Today, I'll post the introduction from the paper, and tomorrow I'll start with #1. The whole thing is way too long to post at once, and it's also way too much to digest (even though we did cover the entire thing in our meeting over the course of 2 or 2 1/2 hours). Even breaking this into ten sections, each post will be fairly long.
I'll confess that I wrote this off the top of my head the evening before the meeting, so it may read a bit rough in spots. I didn't try to draw from a long list of resources to support this. I have lots of books that quote research on each of the points, though, but mostly my opinion derives from life at home with my kids. I watched them live life with energy and passion, and the kids really did (and do) love to learn. They're still pursuing their interests with great joy and enthusiasm, even though one has graduated college, one is in college (and doing self-learning in his spare time), one is married, and one is working and preparing for what she'll be doing in the future. This list is really a tribute to my children, who made my life so rich and added such joy and spark to our home (not to mention a lot of laughter and fun).
Today, I'll type the introduction to my "top 10" just to get you oriented. I'll try to edit out direct references to my homeschool group:
CREATIVE A RICH HOME ENVIRONMENT WHERE ACTIVE LEARNERS CAN GROW AND THRIVE
Following are ten attributes that help to make a healthy habitat for learners. These are not the ten things-- the only ten things or the essential ten things-- and neither are they a pattern to follow. These are simply characteristics that can be built within a home to help immensely in creating a wonderful learning environment.
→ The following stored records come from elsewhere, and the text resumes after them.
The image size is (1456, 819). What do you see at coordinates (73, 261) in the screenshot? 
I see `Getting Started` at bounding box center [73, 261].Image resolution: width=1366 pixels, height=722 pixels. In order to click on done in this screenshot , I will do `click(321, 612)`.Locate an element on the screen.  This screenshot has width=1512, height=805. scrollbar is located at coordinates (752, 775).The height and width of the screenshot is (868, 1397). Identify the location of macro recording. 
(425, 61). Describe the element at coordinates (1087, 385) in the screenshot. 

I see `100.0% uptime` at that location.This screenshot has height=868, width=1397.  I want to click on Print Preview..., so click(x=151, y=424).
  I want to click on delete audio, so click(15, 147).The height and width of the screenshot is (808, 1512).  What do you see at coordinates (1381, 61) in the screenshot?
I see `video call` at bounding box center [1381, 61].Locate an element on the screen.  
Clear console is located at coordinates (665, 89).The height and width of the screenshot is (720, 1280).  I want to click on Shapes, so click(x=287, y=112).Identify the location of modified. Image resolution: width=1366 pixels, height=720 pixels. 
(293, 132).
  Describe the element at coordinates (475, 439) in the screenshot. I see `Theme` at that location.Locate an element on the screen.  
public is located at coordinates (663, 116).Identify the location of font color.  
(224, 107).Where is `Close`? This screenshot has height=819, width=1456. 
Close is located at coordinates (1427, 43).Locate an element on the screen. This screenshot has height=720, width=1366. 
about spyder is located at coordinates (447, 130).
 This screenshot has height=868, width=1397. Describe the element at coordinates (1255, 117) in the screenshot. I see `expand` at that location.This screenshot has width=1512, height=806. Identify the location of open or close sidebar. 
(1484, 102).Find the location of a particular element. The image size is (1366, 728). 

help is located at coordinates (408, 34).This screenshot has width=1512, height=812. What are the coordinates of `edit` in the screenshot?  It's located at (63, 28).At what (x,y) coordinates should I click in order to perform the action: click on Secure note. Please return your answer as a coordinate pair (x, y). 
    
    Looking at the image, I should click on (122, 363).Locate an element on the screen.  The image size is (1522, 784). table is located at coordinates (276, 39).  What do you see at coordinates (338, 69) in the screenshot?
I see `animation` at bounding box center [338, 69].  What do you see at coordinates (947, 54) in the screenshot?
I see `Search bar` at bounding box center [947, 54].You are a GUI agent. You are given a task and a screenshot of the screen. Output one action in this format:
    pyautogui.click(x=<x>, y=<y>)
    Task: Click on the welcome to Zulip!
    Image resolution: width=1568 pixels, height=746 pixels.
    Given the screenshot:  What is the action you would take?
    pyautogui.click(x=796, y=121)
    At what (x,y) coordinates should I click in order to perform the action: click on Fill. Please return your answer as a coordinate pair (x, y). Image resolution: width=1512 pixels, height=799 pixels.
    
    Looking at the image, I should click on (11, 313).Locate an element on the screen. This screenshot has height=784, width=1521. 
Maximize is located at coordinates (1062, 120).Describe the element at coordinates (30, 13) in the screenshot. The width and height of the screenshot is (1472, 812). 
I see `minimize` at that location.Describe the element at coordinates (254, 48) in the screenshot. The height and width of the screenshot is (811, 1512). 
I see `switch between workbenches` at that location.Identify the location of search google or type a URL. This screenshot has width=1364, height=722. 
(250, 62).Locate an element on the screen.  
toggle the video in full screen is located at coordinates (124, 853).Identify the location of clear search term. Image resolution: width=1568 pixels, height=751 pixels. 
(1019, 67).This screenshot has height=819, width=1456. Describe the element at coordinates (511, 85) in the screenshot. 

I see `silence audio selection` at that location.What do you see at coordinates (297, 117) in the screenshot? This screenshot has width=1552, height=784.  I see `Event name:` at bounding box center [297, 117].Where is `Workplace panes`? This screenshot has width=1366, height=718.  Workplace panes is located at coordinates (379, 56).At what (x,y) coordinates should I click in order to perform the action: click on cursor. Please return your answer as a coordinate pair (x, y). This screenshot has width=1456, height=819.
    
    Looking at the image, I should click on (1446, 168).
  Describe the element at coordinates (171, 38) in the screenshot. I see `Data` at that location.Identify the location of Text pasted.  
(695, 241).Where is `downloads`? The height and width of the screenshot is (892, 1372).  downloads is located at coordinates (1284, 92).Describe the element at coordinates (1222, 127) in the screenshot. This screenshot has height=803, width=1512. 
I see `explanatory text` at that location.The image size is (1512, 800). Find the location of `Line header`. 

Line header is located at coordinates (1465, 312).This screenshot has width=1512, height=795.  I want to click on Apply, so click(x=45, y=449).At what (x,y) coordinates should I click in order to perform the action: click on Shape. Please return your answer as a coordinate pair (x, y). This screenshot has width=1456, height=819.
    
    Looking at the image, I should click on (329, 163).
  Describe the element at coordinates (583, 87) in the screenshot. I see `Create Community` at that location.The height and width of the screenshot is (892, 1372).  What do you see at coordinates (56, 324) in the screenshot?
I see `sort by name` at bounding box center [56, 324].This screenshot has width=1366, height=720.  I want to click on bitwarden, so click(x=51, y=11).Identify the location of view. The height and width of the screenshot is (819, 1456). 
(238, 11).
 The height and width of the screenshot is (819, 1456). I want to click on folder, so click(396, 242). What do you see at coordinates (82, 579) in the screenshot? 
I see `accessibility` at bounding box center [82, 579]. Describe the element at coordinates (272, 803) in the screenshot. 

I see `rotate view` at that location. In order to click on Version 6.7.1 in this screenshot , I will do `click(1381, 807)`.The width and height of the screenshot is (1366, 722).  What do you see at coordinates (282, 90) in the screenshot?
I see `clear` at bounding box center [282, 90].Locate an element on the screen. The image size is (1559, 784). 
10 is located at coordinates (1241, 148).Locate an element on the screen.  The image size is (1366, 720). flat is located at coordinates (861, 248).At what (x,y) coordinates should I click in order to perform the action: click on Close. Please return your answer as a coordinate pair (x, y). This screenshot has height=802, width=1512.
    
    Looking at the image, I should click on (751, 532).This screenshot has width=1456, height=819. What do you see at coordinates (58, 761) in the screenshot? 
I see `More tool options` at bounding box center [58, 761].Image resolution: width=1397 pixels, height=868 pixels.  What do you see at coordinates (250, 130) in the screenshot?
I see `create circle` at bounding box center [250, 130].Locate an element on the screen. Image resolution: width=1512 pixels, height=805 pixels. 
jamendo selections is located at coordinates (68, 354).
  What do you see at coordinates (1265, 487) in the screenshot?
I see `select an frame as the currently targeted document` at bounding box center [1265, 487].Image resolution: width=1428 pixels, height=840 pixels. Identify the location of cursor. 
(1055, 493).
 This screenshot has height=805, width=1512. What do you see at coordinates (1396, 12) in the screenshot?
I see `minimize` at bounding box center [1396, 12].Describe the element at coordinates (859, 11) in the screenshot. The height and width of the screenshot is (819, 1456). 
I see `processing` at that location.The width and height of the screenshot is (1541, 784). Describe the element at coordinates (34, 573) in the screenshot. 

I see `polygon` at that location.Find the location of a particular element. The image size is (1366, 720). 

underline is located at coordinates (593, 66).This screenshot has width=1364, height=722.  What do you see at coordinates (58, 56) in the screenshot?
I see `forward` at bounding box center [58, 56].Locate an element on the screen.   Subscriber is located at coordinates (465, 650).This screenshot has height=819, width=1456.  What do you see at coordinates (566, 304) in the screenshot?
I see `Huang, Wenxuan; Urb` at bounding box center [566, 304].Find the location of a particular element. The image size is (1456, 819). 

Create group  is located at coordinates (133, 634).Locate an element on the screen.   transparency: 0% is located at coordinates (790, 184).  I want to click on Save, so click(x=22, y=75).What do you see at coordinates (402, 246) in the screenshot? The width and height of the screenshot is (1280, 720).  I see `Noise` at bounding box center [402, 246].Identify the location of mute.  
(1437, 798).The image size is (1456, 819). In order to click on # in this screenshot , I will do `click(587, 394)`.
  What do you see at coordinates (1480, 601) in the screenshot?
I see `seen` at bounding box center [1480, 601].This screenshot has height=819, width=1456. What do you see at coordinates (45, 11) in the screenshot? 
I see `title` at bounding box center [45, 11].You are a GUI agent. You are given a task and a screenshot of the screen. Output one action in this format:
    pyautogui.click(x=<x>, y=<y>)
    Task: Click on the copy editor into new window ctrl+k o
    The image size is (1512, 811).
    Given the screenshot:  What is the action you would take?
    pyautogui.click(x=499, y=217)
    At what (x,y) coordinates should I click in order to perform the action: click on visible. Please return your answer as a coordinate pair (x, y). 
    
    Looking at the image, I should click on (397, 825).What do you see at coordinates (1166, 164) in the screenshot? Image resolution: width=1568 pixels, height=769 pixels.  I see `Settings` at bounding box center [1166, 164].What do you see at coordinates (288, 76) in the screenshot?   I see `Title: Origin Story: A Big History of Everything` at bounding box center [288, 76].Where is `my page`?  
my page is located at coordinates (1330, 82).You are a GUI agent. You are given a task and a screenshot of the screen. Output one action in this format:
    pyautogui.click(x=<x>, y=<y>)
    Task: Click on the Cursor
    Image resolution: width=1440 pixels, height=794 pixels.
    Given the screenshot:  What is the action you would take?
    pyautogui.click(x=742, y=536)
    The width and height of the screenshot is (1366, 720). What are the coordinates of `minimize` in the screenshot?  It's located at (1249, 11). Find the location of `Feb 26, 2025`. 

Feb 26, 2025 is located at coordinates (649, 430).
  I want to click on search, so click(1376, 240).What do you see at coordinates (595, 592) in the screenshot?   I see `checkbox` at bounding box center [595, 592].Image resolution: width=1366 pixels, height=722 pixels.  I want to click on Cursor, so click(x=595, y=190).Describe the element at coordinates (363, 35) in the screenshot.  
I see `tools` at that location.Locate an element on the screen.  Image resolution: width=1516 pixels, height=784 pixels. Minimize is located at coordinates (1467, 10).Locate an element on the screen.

Each family should develop its own unique home "culture," of course and this will arise naturally from the interests and inclinations of, first, the parents, and then the growing children. The things on my list have nothing to do with what your home culture should look like, but, rather this is a list of things that will greatly enhance the spirit and the love of learning in your home. No matter what homeschooling methods you follow, and no matter what your individual family culture is like, I believe these attributes can make a difference in any home and help to establish a rich and healthy learning environment.
We should always make poetic knowledge (the enjoyment, delight, and wonder of a thing, which should always precede and motivate deeper study) our aim, and happy results will follow:
"... a materialistic society, with all its utilitarian goals that suffocate the poetic nature of the human being, had rushed many of the students through childhood, that time of leisure in which the wonders of reality are encountered simply as wonders... there can be no real advancement in knowledge unless it first begin in leisure and wonder, where the controlling motive throughout remains to be delight and love." (Poetic Knowledge: The Recovery of Education by James S. Taylor)
So, the following ten attributes are meant to describe a living environment where one can learn to work hard and become responsible, but where one can also develop, right from the beginning, an appreciation of this world that is full of beauty, wonder, fascinating ideas and discoveries, lovely music and art, wonderful books, and so much to learn about and enjoy.